Released in 2013, Runner Runner follows in the footsteps of other hugely popular gambling films such as Rounders, but with a key difference – it is arguably one of the first films ever to deal with gambling online, versus in a land based casino. When you look at classic casino films, they always take place at big money Vegas resorts, or otherwise in luxurious establishments that make for natural film backdrops. But with online gambling of course, it’s a little harder to get this idea across on film.
Nevertheless, Runner Runner does so, by in part focusing on the life and work of Nat Arem, a former accountant turned poker whizz who went on to uncover wholesale cheating at online poker through analysing statistical models. OK, so perhaps this doesn’t sound like the most exciting setting for a film, and the critics generally panned Runner Runner when it came out. Yet the film has still found its fans, and remains a film many would recommend for its entertainment value.
With an all star cast including Justin Timberlake, Gemma Arterton, and Ben Affleck, there should have been a lot going for this film. So was it any good, and should you watch it, or is this a film that the critics have just about right?
Richie Furst, played by Justin Timberlake, is a former Wall Street professional, who returns to study for a masters at Princeton. But unable to gain financial assistance because of his previous career, Furst turns to being a gambling affiliate on campus to pay his way. After being uncovered for breaking the rules, Furst is nearly thrown out, unless he can pay off his tuition by other means. He turns to playing online poker himself to recoup the money.
Unfortunately, Furst loses to a scammer, and is able to use his mathematical prowess to demonstrate anomalies in the statistics. He takes this to Costa Rica, where he finds the gambling mogul responsible for running the website. He demonstrates his evidence of cheating, and is immediately offered a job in Costa Rica, working for the mogul, named Ivan Block.
However, Furst soon gets caught up in blackmail, and is then kidnapped by the FBI, who are out to capture Block. His father’s debts are eventually paid off by Block, who brings his father to Costa Rica as a hostage, and a counterpoint to the actions of the FBI.
Can Richie Furst evade those out to get him, and untangle himself from the web of danger? Or will he get caught up in the murky underworld of crime, violence and law enforcement. Only his wits are there to save him.
Who Will Enjoy The Film
This is a film that had a lot of promise, both in terms of the assembled cast, and the intriguing plot lines that could have gone further. Unfortunately, most critics and fans agree that the film doesn’t quite hit the mark, and doesn’t quite live up to its billing in the way that it should have. While the film was a moderate box office success, this is simply a case of lacklustre execution on strong raw materials.

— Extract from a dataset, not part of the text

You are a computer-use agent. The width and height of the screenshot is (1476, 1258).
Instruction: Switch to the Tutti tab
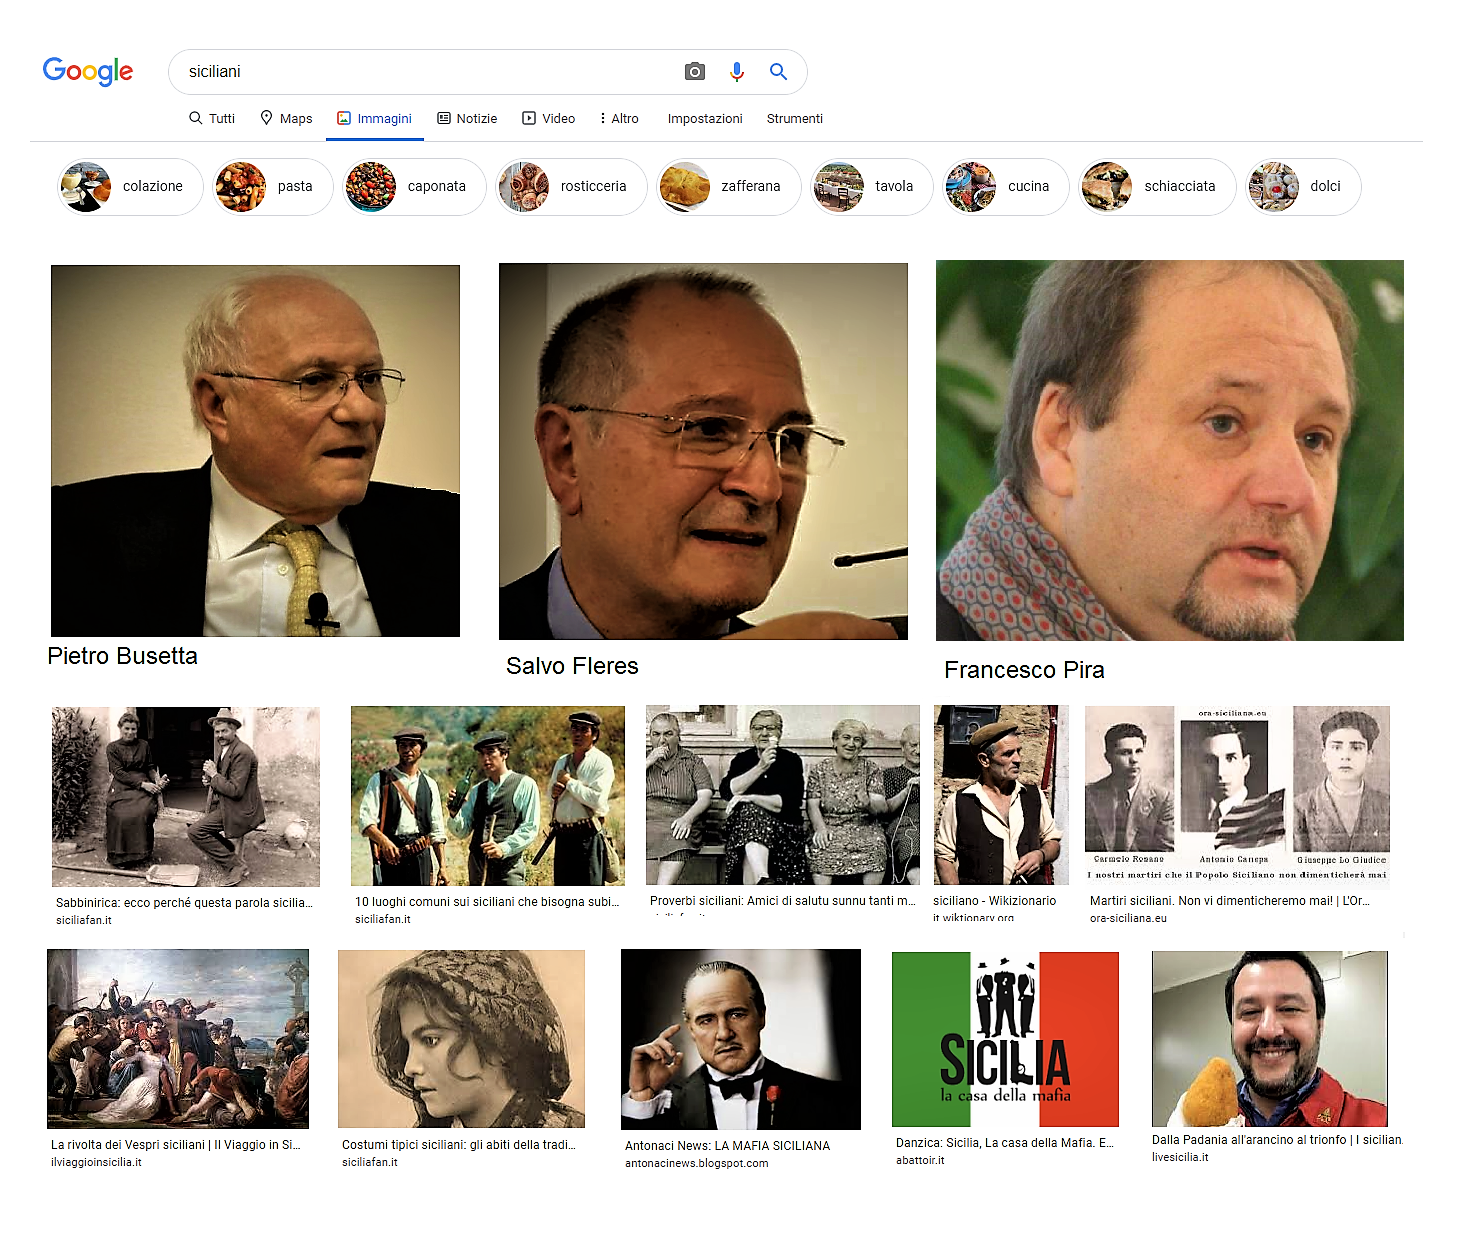point(212,118)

Nevertheless, that’s not to say this is a film you shouldn’t watch, nor one you won’t enjoy. Anyone who enjoys online gambling, for instance, will definitely appreciate this, as will those who are familiar with Nat Arem’s story. It’s just that there was a lot of potential in this film that remains unrealised, which is a shame to say the least.
Similarly, this is an entertaining watch if you’re looking for something that’s not too challenging, or you’re simply up for discovering something new. Ben Affleck puts in a decent performance, as does Gemma Arterton, as always. Even JT earns his position in this film, and it’s a believable portrayal if not a little weak in parts.
The best way to find out is to watch it for yourself, and it earns a recommendation for that alone. Just don’t expect to be blown away – unfortunately, most people aren’t.